» Passage provided:
%%

Search code examples
cassandranosqldistributed-databasesecondary-indexes

Why secondary indexes are less efficient in Cassandra?


I read in Cassandra documentation that creating secondary index is less efficient as because in worst case it need to touch all nodes in order to find out the data of that non-key column.

But my doubt is even if we do not create secondary index, then also it will have to touch all nodes (in worst case) and find out where that particular row with this non-key column value resides.

Note: Yeah, I understand that it is possible that if the cardinality is high then the secondary index will contain(store) index for mostly all rows and in this way it is bad in terms of storage. But I want to know how not creating secondary index is efficient than creating secondary index?


Solution

  • Secondary indexes should be used only in specific cases, like, when you use them together with condition on partition key column, you have correct cardinality for data, etc.

    For example, if we have following table:

    create table test.test (
      pk int,
      c1 int,
      val1 int,
      val2 int,
      primary key(pk, c1));
    

    and you created a secondary index on the column val2, then following query will be very effective:

    select * from test.test where pk = 123 and val2 = 10
    

    because you restricted the execution of query only to the nodes that are replicas for pk with value 123.

%%

» Dataset excerpts:
%%

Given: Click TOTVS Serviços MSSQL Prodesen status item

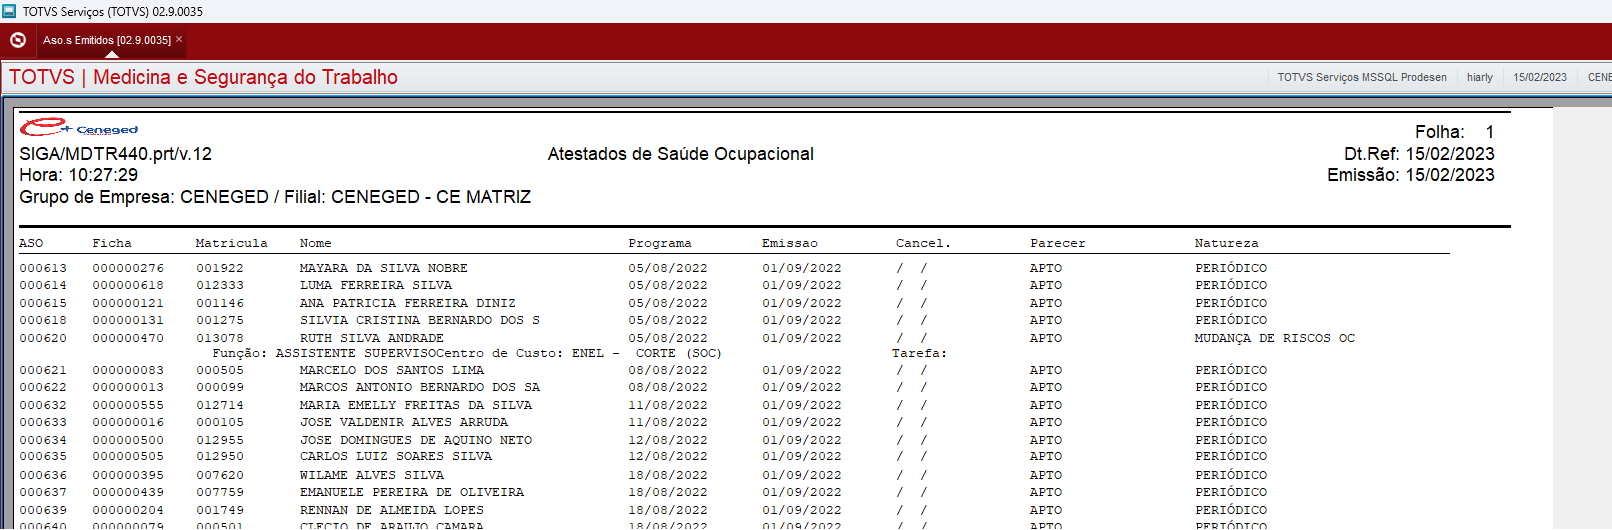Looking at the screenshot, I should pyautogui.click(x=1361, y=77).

%%
%%

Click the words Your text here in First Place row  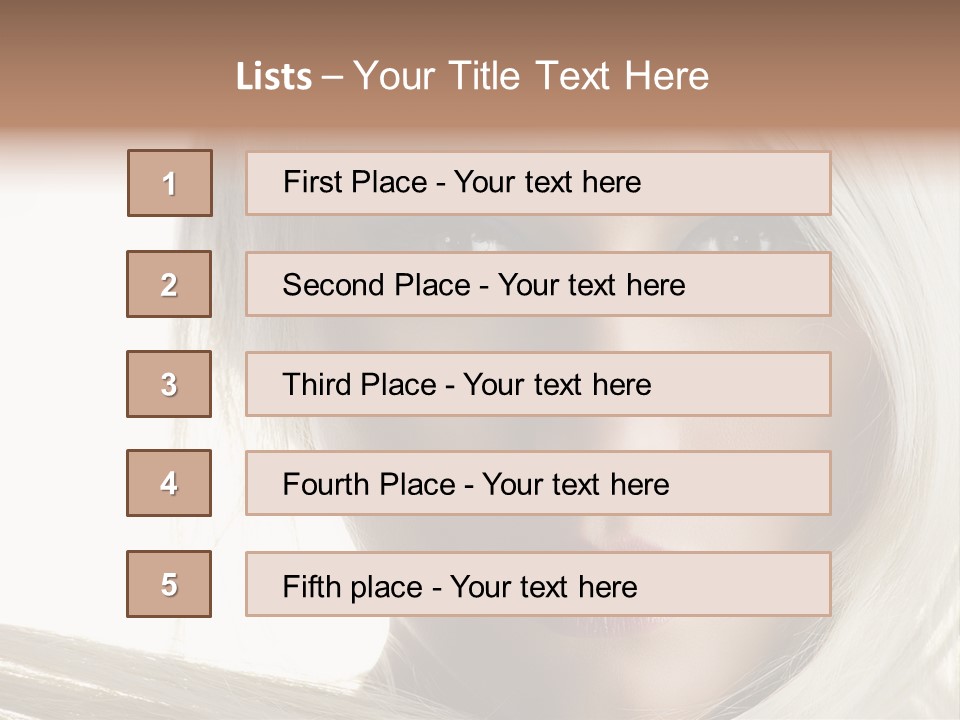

%%
%%

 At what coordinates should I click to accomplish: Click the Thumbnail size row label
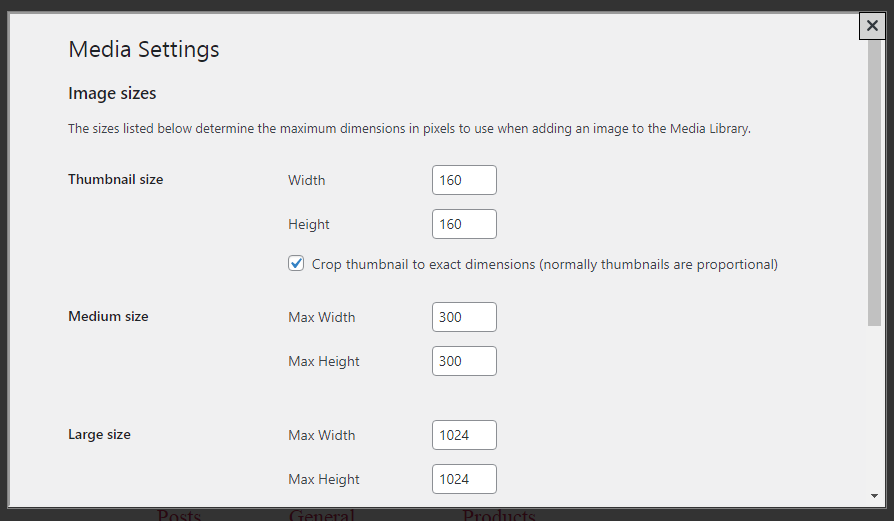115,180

%%

» Requests:
**1)** Which column names are declared in the create table statement in the Cassandra thread?
**2)** How would you render this sentence from the Cassandra thread in Spanish: "Secondary indexes should be used only in specific cases, like, when you use them together with condition on partition key column, you have correct cardinality for data, etc."
**3)** Reproduce the Cassandra thread word for word, starting with "select * from" and going on through "with value 123.".
The data that comes after the Cassandra thread is unrelated material.

» Expected responses:
**1)** pk, c1, val1, val2

**2)** Los índices secundarios solo deben usarse en casos específicos, por ejemplo, cuando se usan junto con una condición sobre la columna de clave de partición, cuando la cardinalidad de los datos es la correcta, etc.

**3)**
select * from test.test where pk = 123 and val2 = 10
    

    because you restricted the execution of query only to the nodes that are replicas for pk with value 123.